As Jeff pointed out, the securitization market is doing great. It's probably as strong as it has been in several years. Even with the rising rates, we've been able to get better execution and almost as importantly, the demand for bonds is very good. As Jeff mentioned, we sold an F bond or B-rated bond for the first time in a long time. That just gives you an idea of how strong the market is, very important for us. Again, that we get the better pricing, but also that the market just continues to remain strong because that's the backbone and supporting how we fund loans in our industry.

In terms of the economy, economy still seems really good. We don't have any problem. As I said, the one thing we care about is unemployment. Unemployment is not a problem these days. The overall car market's slowing down some, but people still need cars to get to work. So we would expect that the market at least stay this way, if not improve, over time.

And finally, and sort of in the summary of what we're doing as a company and then looking at the first quarter, there is probably no better test of how a company performs than to have a slow-growing portfolio to see what kind of performance your portfolio really has. And that's in fact what we're doing.

On top of that, we've had to switch accounting to get to the fair value accounting and so that's an extra sort of bogey we have to get through. But the fact that we have an aging portfolio, we're not growing real fast at all, very modest growth in this environment. Yet, our numbers are doing fine and the newer paper is doing much better. And so those are all the kinds of things if you're looking at the industry and you're looking at companies in the industry that are very telling and very important. We were fast-growing like some of the other folks, growing like crazy. We would have ridiculously good delinquency numbers, ridiculously good loss numbers. They should too. If they don't, that should be an enormous red flag in terms of their future performance. So it's very easy to show good numbers if you're growing hand over fists and 50% to 100% annually. Try doing it when you're not growing so much and you're doing modest growth and then show those same numbers.

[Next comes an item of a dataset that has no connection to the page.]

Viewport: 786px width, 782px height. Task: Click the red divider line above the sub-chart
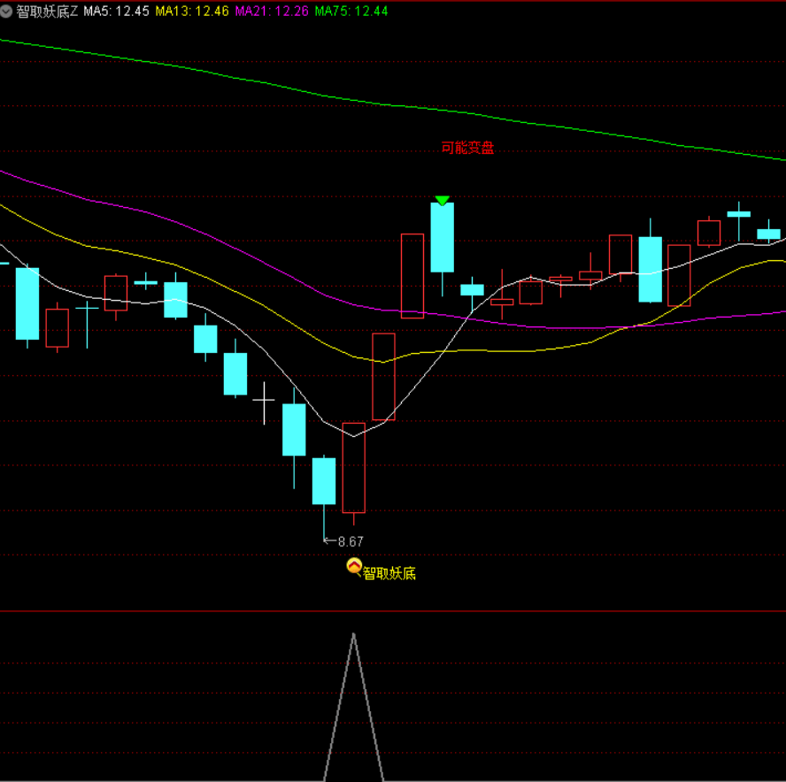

If you can do that, that's a company that's going to be there for a long time. And in the end will prosper when those other companies growing real fast, can't just sustain their performance and eventually falls over. This happened in the past. We expect it to happen again, and then we will be able to take advantage of the industry and have the opportunities we want to really grow and succeed again. So as much as the first quarter is a bit of a mixed bag, we think in the end it's a good stepping-stone for the future of this year and how we're going to do in the industry going forward.

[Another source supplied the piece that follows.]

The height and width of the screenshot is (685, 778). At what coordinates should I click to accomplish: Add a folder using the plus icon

With that, we'll open up for questions.


Operator [5]


(Operator Instructions) And I'm not showing any questions from our phone lines. (Operator Instructions) Thank you. And I am showing no questions from our phone lines. I'd now like to turn the conference back over to Charles Bradley for any closing remarks.


Charles E. Bradley, Consumer Portfolio Services, Inc. - Chairman, President & CEO [6]


Well, I will highlight -- it's a little unfortunate we've done the call on Good Friday, but nonetheless we appreciate the folks who did listen and it is recorded, so everyone else can hear it next week. Again, I think, the quarter went well, and we expect to build off this quarter as we look forward in 2019. Thank you, all, for attending our call and Happy Easter.


Operator [7]


Thank you. This does conclude today's teleconference. A replay will be available beginning 2 hours from now until April 26, 2019, at 3:00 p.m. Eastern Standard Time by dialing 1 (855) 859-2056 or (404) 537-3406, with conference identification number 3479959. A broadcast of the conference call will also be available live and for 90 days after the call via the company's website at www.consumerportfolio.com. Please disconnect your lines at this time, and have a wonderful day.